The University of British Columbia
Computer Science 404: Database Systems Midterm #1, September 27, 2018. Instructor: E.M. Knorr
Time: 70 minutes. Only a simple, non-programmable, non-communicating calculator is permitted. Closed book. No help sheets. No cell phones, no smartphones, etc.
Name Student No (PRINT) (Last) (First)
Signature
The examination has 11 pages, but that includes
this cover sheet. Check that you have a complete paper.
Print your name and ID at the top of this page, and provide your signature. Have your student ID ready.
You do not need to print your name on any pages other than the cover page because we’re using serial numbers.
A simple, non-programmable, non-communicating calculator is permitted. No other aids are allowed.
Work quickly and do the easy questions first. Part marks are available. Show your work for all calculations!
The marks for each question are given in braces. Do not spend too much time on any one question.
To minimize disruptions during the exam, please avoid asking the invigilators for help, tips, or explanations. Please write down any reasonable assumptions that you are making, if you believe that a question is ambiguous.
Marks
Question
Max.
Achieved
1-3
12
4
9
5
9
6
3
7
6
8
7
9
6
10
6
Total
58
Questions 1-3 are multiple choice {i.e., 4 marks each—you get 3 if you only get 1 wrong, 2 if you get 2 wrong, and 0 otherwise}. Circle the letter in front of all true statements. There may be as few as 0 correct answers to circle for a given question number, and as many as 5 correct answers—so be sure to read all parts of each question. (In case of ambiguity, please write down any reasonable assumptions that you need to make.)
1. {4 marks} As discussed in class, which of the following statements are true?
a) To improve performance, a DBMS buffer pool is often stored on a fast disk drive.
b) DB2 catalog statistics are updated whenever a transaction involving one or more SQL
INSERT, UPDATE, or DELETE statements commits.

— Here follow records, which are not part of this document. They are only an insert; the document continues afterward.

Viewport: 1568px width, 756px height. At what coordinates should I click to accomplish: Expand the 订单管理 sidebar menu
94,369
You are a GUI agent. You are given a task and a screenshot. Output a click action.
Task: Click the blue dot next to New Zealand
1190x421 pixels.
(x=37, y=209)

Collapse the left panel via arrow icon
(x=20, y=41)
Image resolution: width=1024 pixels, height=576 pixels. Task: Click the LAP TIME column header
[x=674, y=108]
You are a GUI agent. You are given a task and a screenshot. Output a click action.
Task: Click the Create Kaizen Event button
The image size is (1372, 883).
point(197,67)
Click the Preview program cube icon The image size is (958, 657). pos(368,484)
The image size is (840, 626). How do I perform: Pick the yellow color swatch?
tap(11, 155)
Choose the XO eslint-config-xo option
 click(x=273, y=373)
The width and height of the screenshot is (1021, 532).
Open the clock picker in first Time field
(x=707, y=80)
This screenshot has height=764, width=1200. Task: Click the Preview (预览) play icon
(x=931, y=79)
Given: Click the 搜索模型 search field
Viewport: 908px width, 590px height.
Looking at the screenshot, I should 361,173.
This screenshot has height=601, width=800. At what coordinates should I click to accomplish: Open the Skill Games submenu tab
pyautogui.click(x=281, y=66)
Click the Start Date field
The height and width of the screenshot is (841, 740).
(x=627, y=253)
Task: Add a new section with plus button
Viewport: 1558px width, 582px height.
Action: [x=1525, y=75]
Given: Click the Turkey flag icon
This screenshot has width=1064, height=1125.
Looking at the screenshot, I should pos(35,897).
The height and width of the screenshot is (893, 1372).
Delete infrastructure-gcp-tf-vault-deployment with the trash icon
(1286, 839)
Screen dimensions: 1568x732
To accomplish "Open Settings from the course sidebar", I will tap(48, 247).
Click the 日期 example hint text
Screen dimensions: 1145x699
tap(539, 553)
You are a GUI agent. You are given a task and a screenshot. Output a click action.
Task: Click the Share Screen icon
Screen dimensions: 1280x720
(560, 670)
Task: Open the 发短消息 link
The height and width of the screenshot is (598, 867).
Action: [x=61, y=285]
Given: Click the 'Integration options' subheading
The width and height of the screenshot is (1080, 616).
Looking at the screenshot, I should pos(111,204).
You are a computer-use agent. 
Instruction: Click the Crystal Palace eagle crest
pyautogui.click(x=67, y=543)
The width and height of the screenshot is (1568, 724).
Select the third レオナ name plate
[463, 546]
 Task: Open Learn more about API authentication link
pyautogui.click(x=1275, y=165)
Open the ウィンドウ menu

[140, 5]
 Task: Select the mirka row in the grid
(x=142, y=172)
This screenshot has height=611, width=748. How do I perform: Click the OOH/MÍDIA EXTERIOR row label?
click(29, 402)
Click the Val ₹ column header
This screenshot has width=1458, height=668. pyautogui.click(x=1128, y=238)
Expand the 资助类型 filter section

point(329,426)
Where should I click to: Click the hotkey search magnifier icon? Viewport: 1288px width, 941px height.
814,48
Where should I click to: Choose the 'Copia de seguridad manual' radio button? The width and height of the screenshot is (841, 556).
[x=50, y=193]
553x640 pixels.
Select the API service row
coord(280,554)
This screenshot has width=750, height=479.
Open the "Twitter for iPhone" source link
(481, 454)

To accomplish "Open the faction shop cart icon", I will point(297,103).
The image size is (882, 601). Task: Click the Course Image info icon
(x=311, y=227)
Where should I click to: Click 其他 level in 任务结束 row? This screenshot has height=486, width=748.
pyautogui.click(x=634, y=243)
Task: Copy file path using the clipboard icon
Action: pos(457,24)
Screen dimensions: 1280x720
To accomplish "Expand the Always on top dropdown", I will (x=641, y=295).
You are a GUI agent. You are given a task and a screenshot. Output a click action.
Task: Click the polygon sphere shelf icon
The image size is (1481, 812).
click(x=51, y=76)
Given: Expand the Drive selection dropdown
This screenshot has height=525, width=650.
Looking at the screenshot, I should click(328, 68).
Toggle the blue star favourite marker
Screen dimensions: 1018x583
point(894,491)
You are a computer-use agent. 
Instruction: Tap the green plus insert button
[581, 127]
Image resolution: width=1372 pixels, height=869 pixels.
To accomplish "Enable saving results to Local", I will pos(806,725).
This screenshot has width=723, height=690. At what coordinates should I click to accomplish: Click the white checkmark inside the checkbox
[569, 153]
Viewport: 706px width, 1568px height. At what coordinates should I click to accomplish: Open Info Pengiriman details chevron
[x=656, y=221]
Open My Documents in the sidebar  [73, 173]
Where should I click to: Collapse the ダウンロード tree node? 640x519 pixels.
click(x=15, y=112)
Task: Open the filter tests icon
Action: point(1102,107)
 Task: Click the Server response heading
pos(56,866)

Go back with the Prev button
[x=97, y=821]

c) Larger buffer pools tend to result in slower response times for typical SQL queries.
d) If we have two buffer pools used by a DBMS, it’s possible that each of them can use
different page replacement algorithms.
e) If the page size is 4K, and we have a 1 GB buffer pool that’s currently empty, and we issue
an SQL SELECT query to read an entire 500 MB data table, then we will get a lot of page faults.
2. {4 marks} Which of the following statements are true?
a) If there are t tracks per surface, and s surfaces, then the total number of cylinders on that disk
drive is t * s.
b) On a disk drive with only 1 platter (but 2 surfaces), it takes the same amount of time to read
track number 3588 as it does to read cylinder 3588.
c) The clock algorithm is one of the better disk scheduling algorithms.
d) When a disk drive spins faster (higher RPM), then its seek time will go down.
e) For its transactions, DB2 uses a STEAL/NO FORCE approach to buffer pool management.
3. {4 marks} Which of the following statements are true?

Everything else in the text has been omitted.